Three-Layer Context Compression
Managing the context window is one of the hardest engineering challenges. Claude Code implements a sophisticated three-layer strategy:
MicroCompact — Zero-Cost Local Trimming
Edits cached content locally with zero API calls. Old tool outputs are trimmed directly. Fast, cheap, transparent.
AutoCompact — Smart Summarization
Fires when the conversation approaches the context window ceiling. Reserves a 13,000-token buffer, then generates up to a 20,000-token structured summary. A built-in circuit breaker stops retrying after 3 consecutive compression failures.
Full Compact — Nuclear Reset
Compresses the entire conversation, then re-injects:
- Recently accessed files (capped at 5,000 tokens per file)
- Active plans and task state
- Relevant skill schemas
Post-compression, the working budget resets to 50,000 tokens.
Memory Architecture
The source reveals a three-layer memory system:
- MEMORY.md — a lightweight index of pointers (~150 characters per line) perpetually loaded into context. It stores locations, not data.
- Topic files — actual project knowledge distributed across files, fetched on-demand when the index points to them.
- Session transcripts — raw conversation history, searchable via grep for specific identifiers.
A "strict write discipline" ensures the agent updates its index only after a successful file write, preventing pollution from failed attempts.

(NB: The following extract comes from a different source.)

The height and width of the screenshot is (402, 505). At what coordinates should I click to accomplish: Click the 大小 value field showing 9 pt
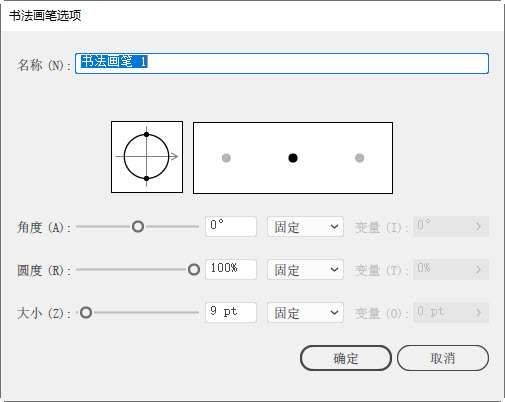pos(231,312)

Unreleased Features and Hidden Capabilities
The leaked codebase contained 44+ feature flags gating over 20 unshipped capabilities:
KAIROS — Autonomous Daemon Mode
Referenced over 150 times, KAIROS is an unreleased persistent background agent. It receives periodic <tick> prompts, maintains append-only daily logs, and subscribes to GitHub webhooks. It includes autoDream — background memory consolidation that merges observations, removes contradictions, and converts insights into facts.
ULTRAPLAN
Offloads complex planning to a remote cloud session running Opus 4.6 with up to 30 minutes of dedicated think time.
Anti-Distillation System
When the ANTI_DISTILLATION_CC flag is enabled, Claude Code injects fake tool definitions into API requests — decoy tools designed to corrupt training data anyone might extract from API traffic.
Other Notable Flags
- Interleaved thinking — thinking tokens interleaved with output.
- 1M token context window — extended context experiments.

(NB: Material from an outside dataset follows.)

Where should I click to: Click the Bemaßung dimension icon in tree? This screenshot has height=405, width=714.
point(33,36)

- Fast mode (codenamed "Penguin") — speed-optimized inference.
- AFK mode — autonomous operation without user presence.
- Buddy — a Tamagotchi-style virtual pet companion in the terminal UI, with 18 species, rarity tiers, and stats including DEBUGGING, PATIENCE, CHAOS, WISDOM, and SNARK.
Multi-Agent Coordination
The system uses a coordinator/worker model with a mailbox pattern:
- Worker agents cannot independently approve high-risk operations.
- Requests escalate to the coordinator's mailbox.
- An atomic claim mechanism prevents two workers from handling the same approval simultaneously.
- All agents share a common memory space for coherent context.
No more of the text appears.